Text block:

If you then think.. well it's fair to ask the UFH pipes to perform for the same length of time as the structure.. 50 -60 years. To add more weight to this. What about your drain pipes in the house.. is it not fair to ask that they will also hang in there for 50 years? Or do you want your UFH pipe to last for say a guarentee period of 7 -10 years like double glazing units.. what about young kids that may later buy your house, is that for them to sort out, or inherit? 

 

Now know that in my first house.. 30 years ago the UFH pipes are still fine, not breaking down, getting brittle.. and that is with 30 year old pipe technology! 

 

Point.. is UFH like double glazing or an important "built in" part of the structure? Boilers, pumps etc above the floor can be easily changed. We may want to change them as more efficeint and simpler controls come on the market?

 

2/ What happens on site:

 

I can see on BH that some are saying.. if you control the works, supervise, test, make sure you are draconian with the folk installing the UFH pipes, checking all their bend radius ( see UFH pipe datail), you have a fighting chance. Some on BH are asking about running UFH pipes over concrete slab movement / sawn  joints, some say the UFH pipes can stretch a bit.

 

I can tell you as someone who designs this slab / screed stuff that this is false prophecy as you are eroding the factor of "safety" and each time you do that you risk UFH  failure. Your UFH pipes are not designed to be "stretched  by concrete / screed movement or over bent! 

 

But the reality is for most self builders is that you are going to have to trust the folk on site.. and accept that some pipes may be bent a bit tight, stood on, overlapped and get crushed at the over lap. When laying screed or concrete the pipes should be under air pressure, say 6.0 bar, not just to make sure someone does not make a hole in them but also they expand by microns and this give them a bit of play at the return bends, prevents further stretching as a pipe is already stretched on the outside of the bend when it gets bent. The pipe manufacturer's declare their product performance.. but do not include your concrete / screed.. why should they.. it's your job to do this not theirs.. they need to sell pipe and fittings and are not liable for you concrete / screed design.

 

Point.. your ordinary self builder needs to design something that can be drawn so the folk on site can understand what they have to do. Areas that are important need to be highlighted on the drawings. Pipe centres need to be the same. If the UFH drawings are presented in this way then Contractors will say.. that looks easy.. keps the cost down. You the Client will be able to identify any anomolies. Thus by all means use loop cad.. but think about buildability, the harder it is the more you will pay and maybe not get get what you think you are paying for.

Exercise aim:
Reproduce the passage on underfloor heating pipes between "If you then" and "on the market?", inclusive, without changing a word. The material that comes next has no connection to the passage on underfloor heating pipes above.

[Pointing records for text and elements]
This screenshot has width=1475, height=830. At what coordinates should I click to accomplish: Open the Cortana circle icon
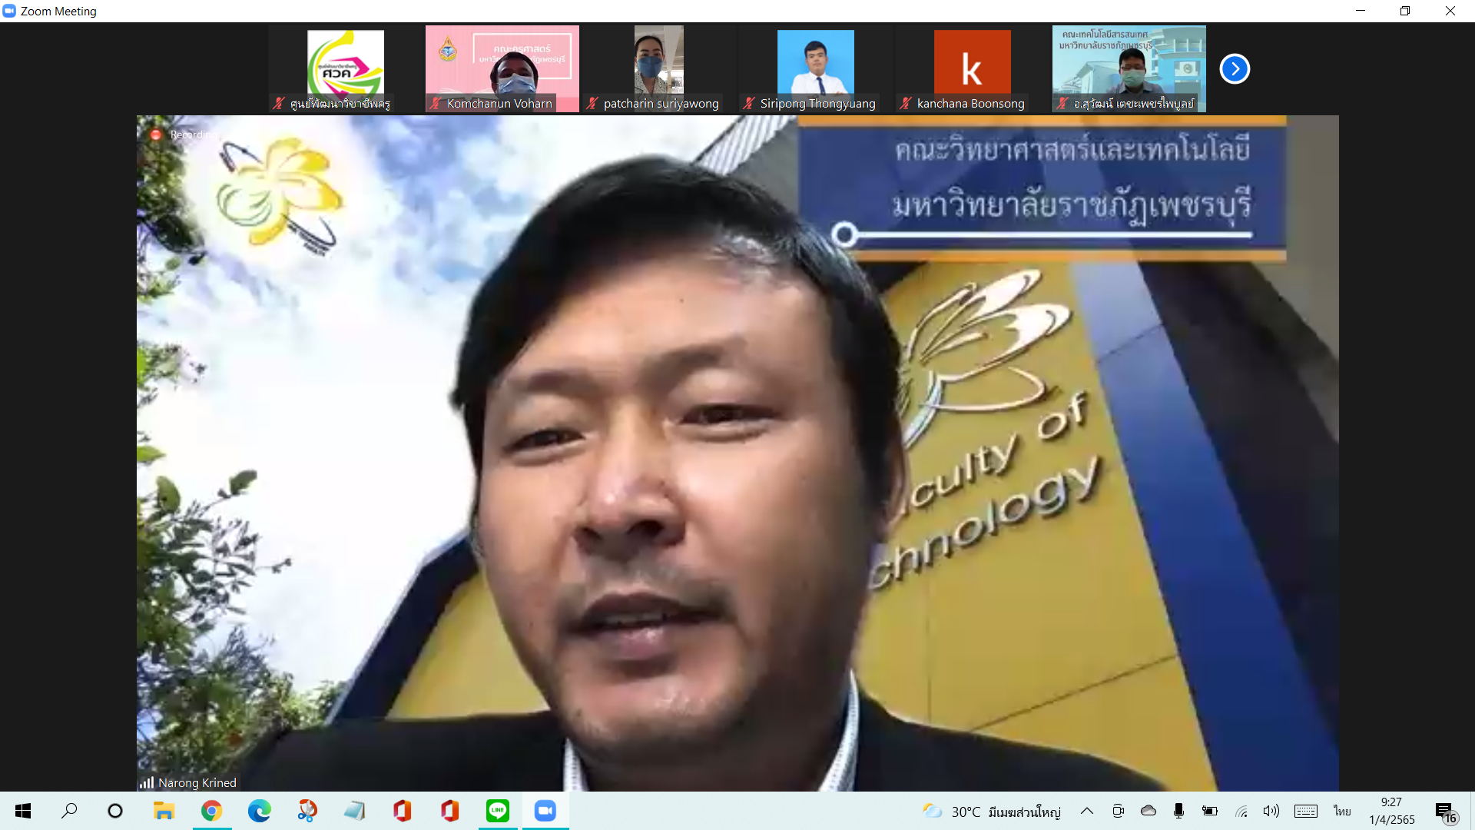click(115, 811)
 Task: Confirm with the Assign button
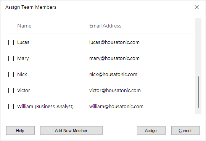(151, 131)
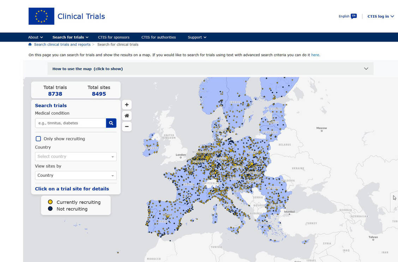
Task: Reset map view with home icon
Action: pos(127,116)
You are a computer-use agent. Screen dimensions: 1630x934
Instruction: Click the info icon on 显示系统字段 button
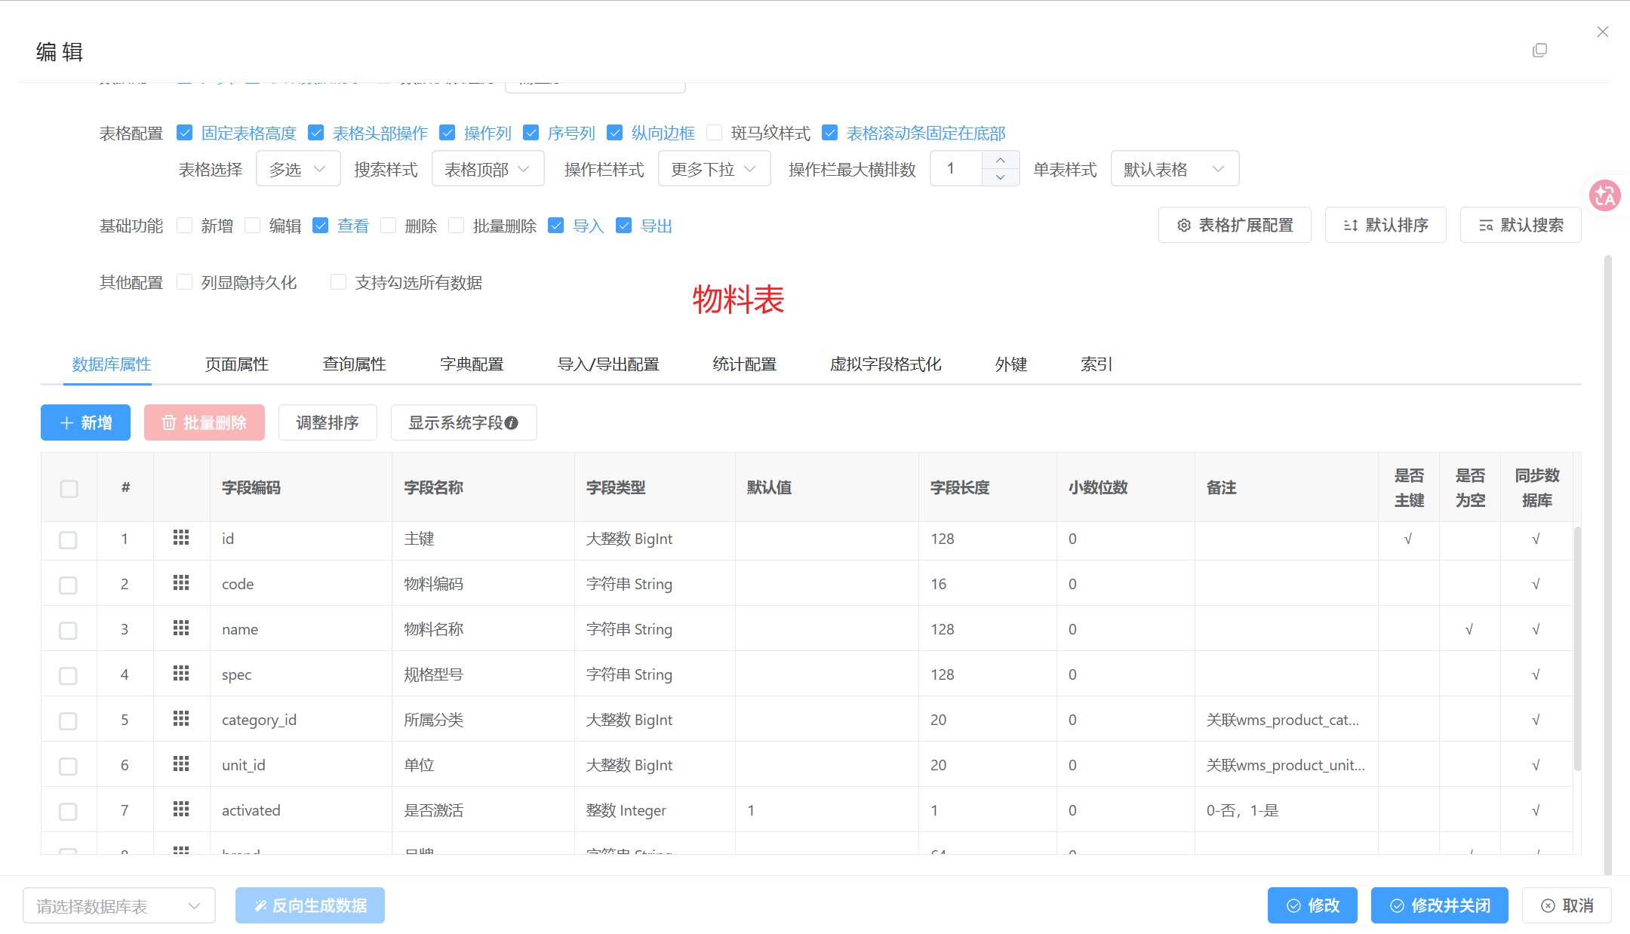(512, 423)
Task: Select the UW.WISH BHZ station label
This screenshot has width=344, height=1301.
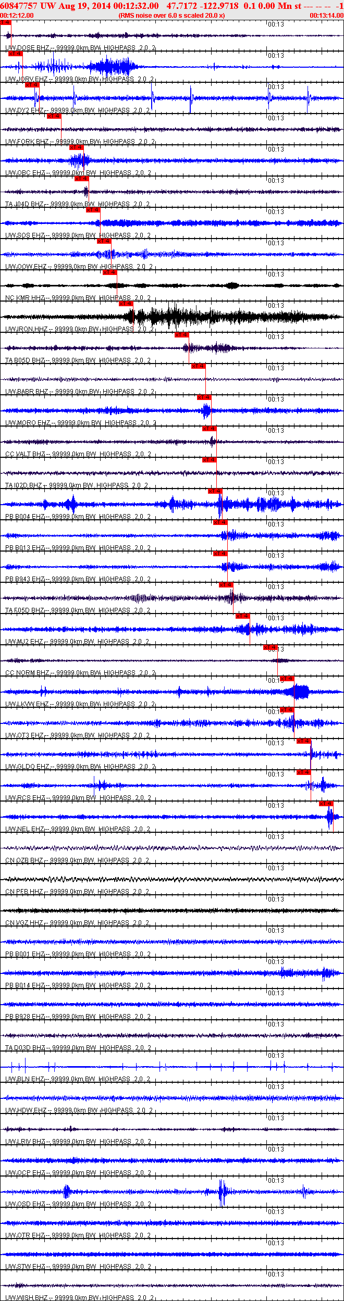Action: point(27,1298)
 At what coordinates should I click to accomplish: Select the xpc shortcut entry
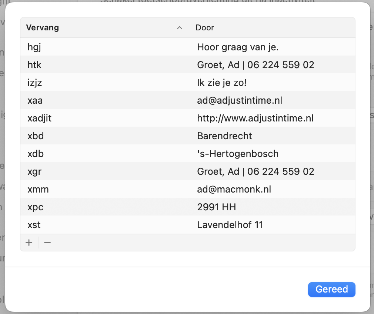36,207
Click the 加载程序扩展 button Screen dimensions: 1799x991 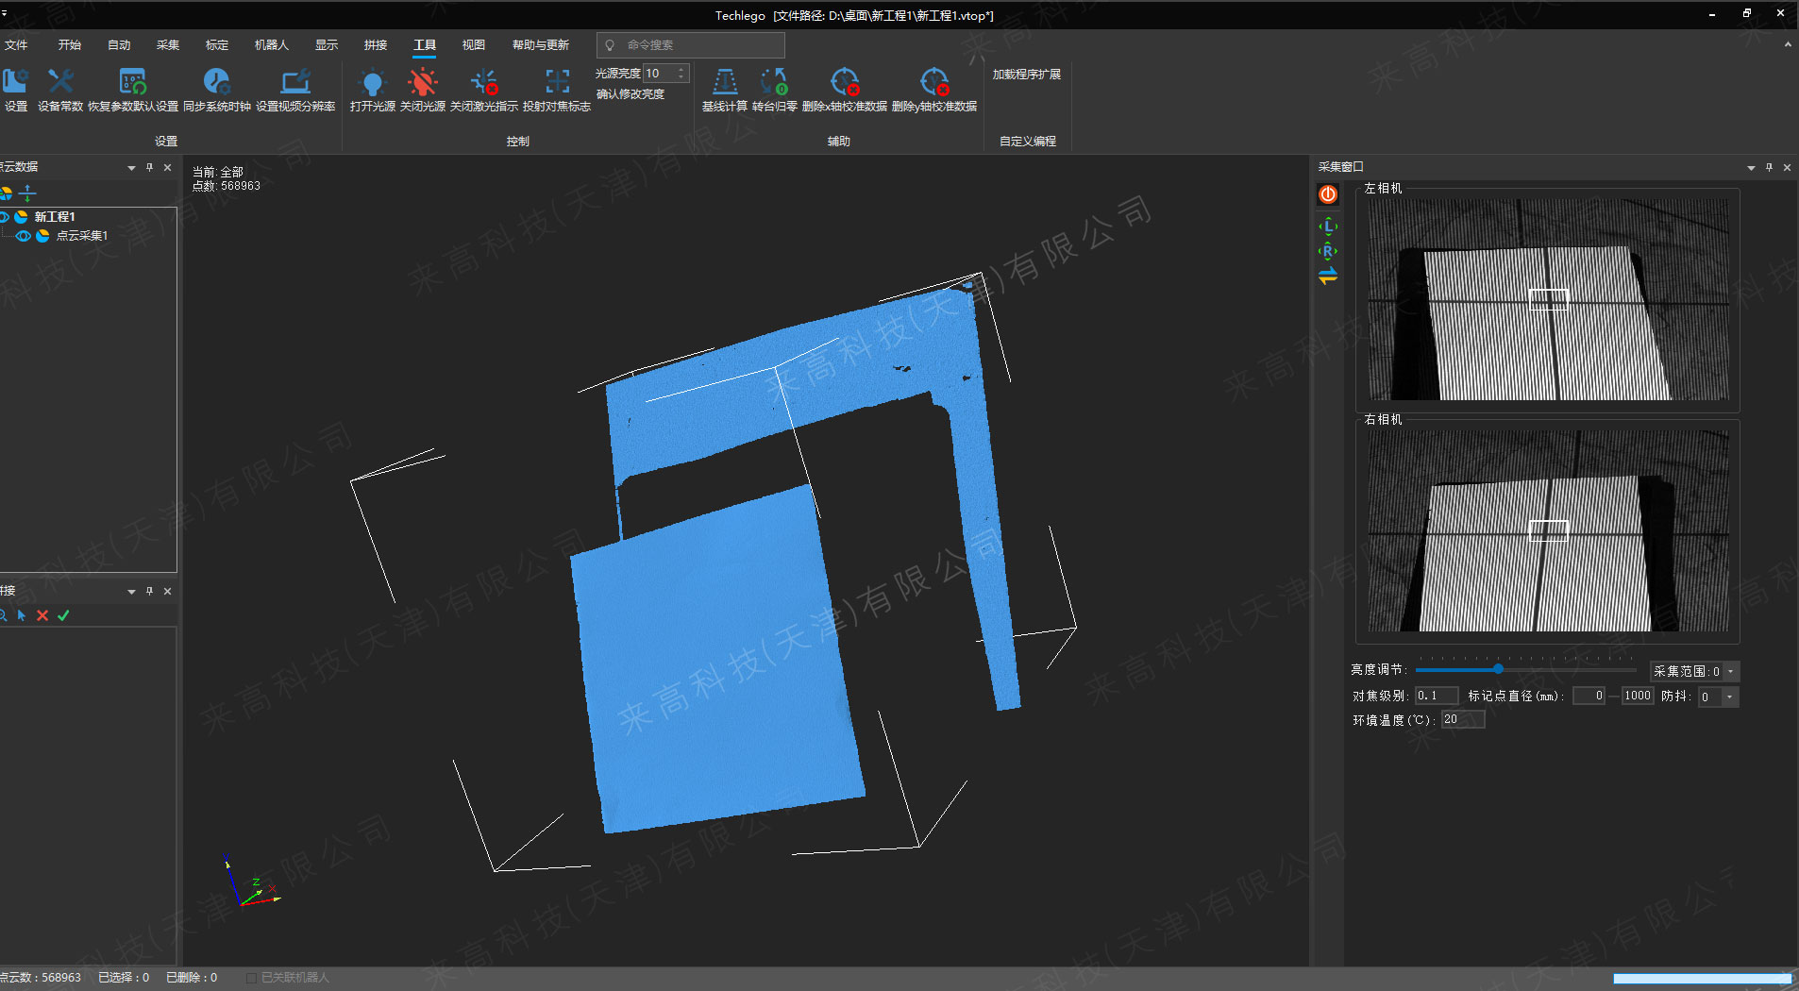click(x=1026, y=75)
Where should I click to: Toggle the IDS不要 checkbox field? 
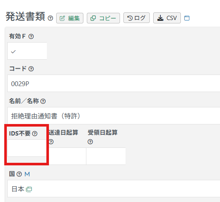click(27, 148)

Completed task:
If you then think.. well it's fair to ask the UFH pipes to perform for the same length of time as the structure.. 50 -60 years. To add more weight to this. What about your drain pipes in the house.. is it not fair to ask that they will also hang in there for 50 years? Or do you want your UFH pipe to last for say a guarentee period of 7 -10 years like double glazing units.. what about young kids that may later buy your house, is that for them to sort out, or inherit? 

 

Now know that in my first house.. 30 years ago the UFH pipes are still fine, not breaking down, getting brittle.. and that is with 30 year old pipe technology! 

 

Point.. is UFH like double glazing or an important "built in" part of the structure? Boilers, pumps etc above the floor can be easily changed. We may want to change them as more efficeint and simpler controls come on the market?